# Setup YouTube API Client
Import required libraries and initialize the YouTube API client with authentication credentials.

In [1]:
# Import required libraries
from googleapiclient.discovery import build
from google.oauth2.credentials import Credentials
import pandas as pd
import os

# Initialize the YouTube API client with authentication credentials
api_key = ''
youtube = build('youtube', 'v3', developerKey=api_key, static_discovery=False)

# Create Comment Collection Functions
Implement the YouTubeCommentCollector class with methods to fetch comments from videos.

In [2]:
class YouTubeCommentCollector:
    def __init__(self, api_key):
        # Initialize the YouTube API client
        self.youtube = build('youtube', 'v3', developerKey=api_key, static_discovery=False)

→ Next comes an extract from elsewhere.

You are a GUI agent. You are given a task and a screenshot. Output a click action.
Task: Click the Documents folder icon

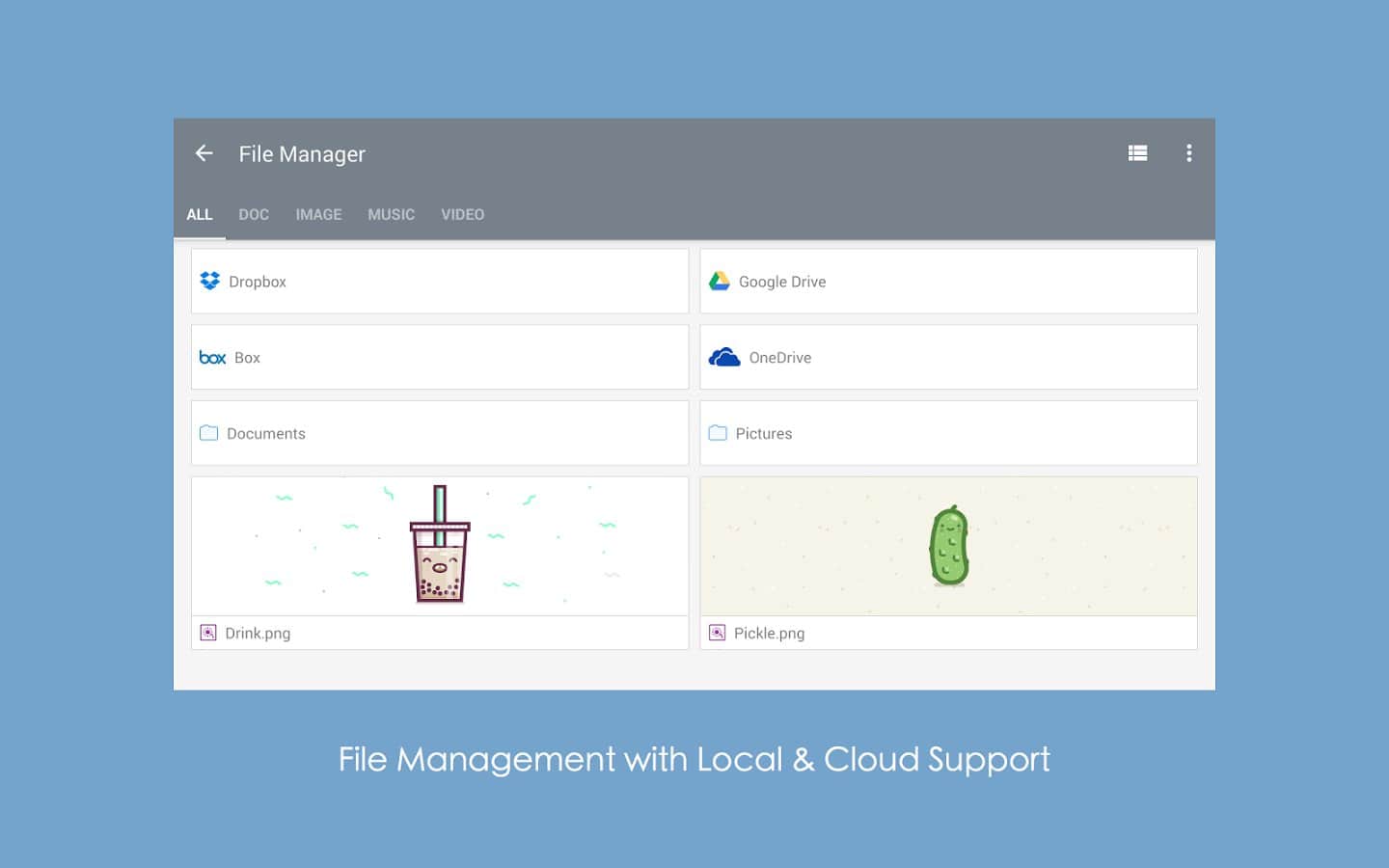pos(208,433)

    def get_video_comments(self, video_id, max_results=100):
        comments = []
        try:
            # Create a request to fetch comments
            request = self.youtube.commentThreads().list(
                part="snippet",
                videoId=video_id,
                maxResults=max_results
            )
            
            while request:
                # Execute the request and get the response
                response = request.execute()
                
                # Extract comments from the response
                for item in response['items']:
                    comment = item['snippet']['topLevelComment']['snippet']
                    comments.append({
                        'text': comment['textDisplay'],
                        'author': comment['authorDisplayName'],
                        'date': comment['publishedAt'],
                        'liktextes': comment['likeCount'],
                    })
                
                # Check if there are more comments to fetch
                if 'nextPageToken' in response:
                    request = self.youtube.commentThreads().list(
                        part="snippet",
                        videoId=video_id,
                        maxResults=max_results,
                        pageToken=response['nextPageToken']
                    )
                else:
                    request = None
        except Exception as e:
            print(f"An error occurred: {e}")
        
        # Return the collected comments as a pandas DataFrame
        return pd.DataFrame(comments)

# Extract Video IDs from URLs
Create utility functions to extract video IDs from different YouTube URL formats.

In [7]:
# Extract Video IDs from URLs

def extract_video_id(url):
    """Extract video ID from YouTube URL."""
    if 'youtu.be' in url:
        return url.split('/')[-1].split('?')[0]
    elif 'youtube.com' in url:
        return url.split('v=')[1].split('&')[0]
    return url

# Example usage
youtube_urls = [
    "https://youtu.be/0e3GPea1Tyg?si=JrfvZL6tlLBfcrVu"
]

video_ids = [extract_video_id(url) for url in youtube_urls]
video_ids

['0e3GPea1Tyg']

# Collect and Process Comments
Demonstrate how to collect comments from multiple videos and combine them into a pandas DataFrame.

In [8]:
# Collect and Process Comments

# Initialize YouTube comment collector
collector = YouTubeCommentCollector(api_key)

# Collect comments from multiple videos
all_comments = []
for video_id in video_ids:
    comments_df = collector.get_video_comments(video_id)
    all_comments.append(comments_df)

# Combine all comments into a single pandas DataFrame
combined_df = pd.concat(all_comments, ignore_index=True)

# Display the combined DataFrame
combined_df.head()

Unnamed: 0,text,author,date,likes
0,"Like I said in the video, subscribe if you hav...",@MrBeast,2021-11-24T21:02:45Z,1058903
1,imagine finding 061,@Players_1500,2024-12-22T12:12:02Z,0
2,晚安 希望 韓國女明星(秀智) 和 (潤娥) 可以嫁個好男人 一輩子幸福+458（每天情人...,@許閔翔-i5r,2024-12-22T10:48:47Z,0
3,Beneran😮,@AhmadYusri-v3u,2024-12-22T10:26:03Z,0
4,Who is here after watching Ronald&#39;s video ...,@Hoyadeeduroon,2024-12-22T10:08:46Z,0


# Store Comments Data
Save the collected comments to a CSV file and show basic statistics about the collected data.

In [9]:
# Store Comments Data

# Save the collected comments to a CSV file
output_file = '../data/youtube_comments.csv'
combined_df.to_csv(output_file, index=False)

# Show basic statistics about the collected data
print("Number of comments collected:", len(combined_df))
print("Number of unique authors:", combined_df['author'].nunique())
print("Most liked comment:")
print(combined_df.loc[combined_df['likes'].idxmax()])

Number of comments collected: 151297
Number of unique authors: 130816
Most liked comment:
text      Like I said in the video, subscribe if you hav...
author                                             @MrBeast
date                                   2021-11-24T21:02:45Z
likes                                               1058903
Name: 0, dtype: object